Orange County mattress stores like Mattress Sale Liquidators can help you to get a great night’s sleep, but if you’re trying to get a full eight hours, it all starts with what you’re eating.
If you can help it, you generally want to avoid eating right before bed. If you’re going to have a late dinner or a nighttime snack, give yourself at least an hour or two to digest before you hit the hay. You’ll also want to have smaller portions the closer it gets to bedtime so that your body can digest it more quickly.
Finally, you want to avoid certain foods as it gets later in the day. Here are some of…
The Worst Foods To Have Before Bed
1. Anything Spicy
It’s not just an old wives’ tale. Spicy food really will keep you up at night. Foods like curry and chili contain capsaicin, which raises your body’s temperature at night. Spicy food also takes more energy to digest than milder food, which will have you tossing and turning through the night.
Spicy foods make a great lunch, they’re excellent for digestion, but they’re just about the worst thing you can eat late at night.
2. Anything Artificially Sweet
Some natural sugars are fine. Raw honey contains melatonin and can actually help you to sleep. The same goes for cherries. But sugary pastries, ice cream, candy, cake, these will spike your blood sugar, and then crash it, which will trigger an adrenaline rush, and guess where you’ll be when that happens? That’s right, in bed, right on the edge of falling asleep.
We don’t need to tell you to avoid caffeine at night, but you might not know just how prevalent this stuff is. Chocolate, for instance, is loaded with caffeine, so don’t think you’ve found a loophole around sweets by eating some low-sugar dark chocolate. Certain teas are just as strong as a cup of coffee.
If you’re having trouble falling asleep at night, check the nutritional information on your late-night snacks and beverages. You might just find out that your favorite herbal tea might as well be a triple shot of espresso.
The Best Foods To Have Before Bed
Nuts like almonds, cashews, and walnuts are a nice mild snack that will help to ease your appetite without leaving you feeling stuffed, and they’re a great source of zinc, magnesium, and melatonin, all of which will help you relax as you settle into bed.
You want to avoid sweetened or salted nuts. Too much salt before bed will increase water retention and leave you feeling fatigued. So stick to natural, unflavored, fresh-out-of-the-shell nuts and save the wasabi-flavored almonds for lunch.
2. Oily Fish
Not all seafood will help you sleep, but albacore tuna, salmon, anchovies herring, and mussels contain hefty doses of omega-3 fatty acids and vitamin D, which will help your body to regulate serotonin and keep you feeling nice and relaxed through the night.
For best results, have some nice fatty fish for dinner three times a week.
It’s not the overeating that knocks you out on Thanksgiving, it’s the turkey. Turkey contains tryptophan, which increases your body’s production of melatonin, which helps you get to sleep. Studies have shown that turkey not only helps you fall asleep but helps you stay asleep, too, by keeping you relaxed through the night. It’s also a great source of selenium, protein, and riboflavin.
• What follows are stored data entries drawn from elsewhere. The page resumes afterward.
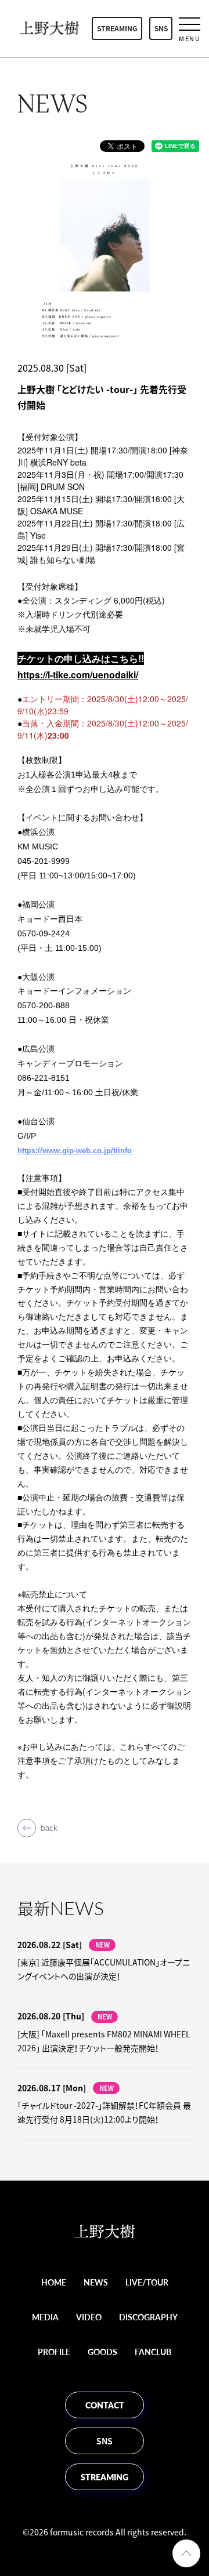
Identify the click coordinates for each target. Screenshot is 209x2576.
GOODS (102, 2351)
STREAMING (117, 28)
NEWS (96, 2282)
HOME (53, 2282)
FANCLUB (153, 2351)
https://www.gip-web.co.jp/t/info (74, 1150)
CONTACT (104, 2405)
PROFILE (54, 2351)
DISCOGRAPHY (148, 2317)
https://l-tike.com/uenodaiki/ (77, 674)
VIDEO (89, 2317)
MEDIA (45, 2317)
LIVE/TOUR (146, 2282)
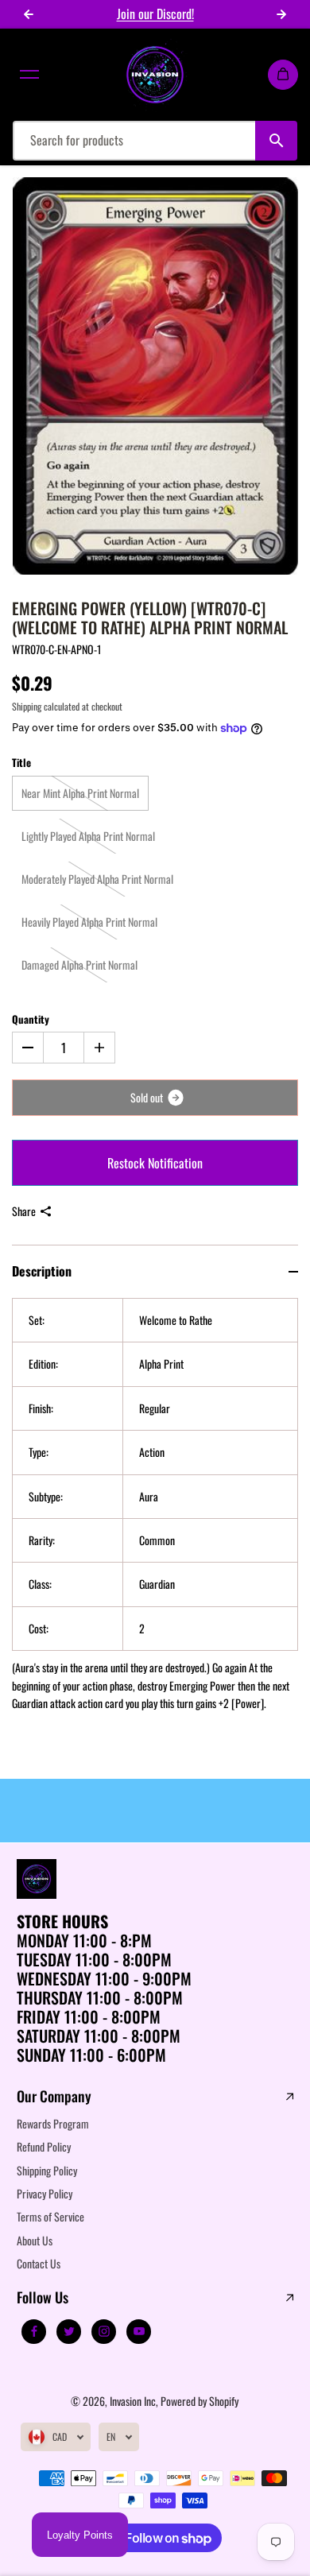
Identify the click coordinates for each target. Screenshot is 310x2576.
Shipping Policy (47, 2170)
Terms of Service (50, 2216)
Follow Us (42, 2298)
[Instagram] (104, 2331)
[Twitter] (69, 2331)
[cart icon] (283, 75)
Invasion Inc (133, 2400)
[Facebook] (34, 2331)
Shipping (26, 706)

You’ll want to keep it mild, of course. A Cajun turkey sandwich with roasted chile peppers and spicy mustard isn’t going to do you any favors at night. But a few slices of turkey breast with a side of rice can help you have the best sleep of your life.
Eat Well, Sleep Well
Once you’ve got your diet settled, there are mattress stores in Orange County such as Mattress Sale Liquidators that can set you up with the perfect place to sleep it off. But the best mattress in the world won’t be of much use if you’re not eating right. So watch what you’re putting in your body at night, and you should have a much easier time getting enough sleep.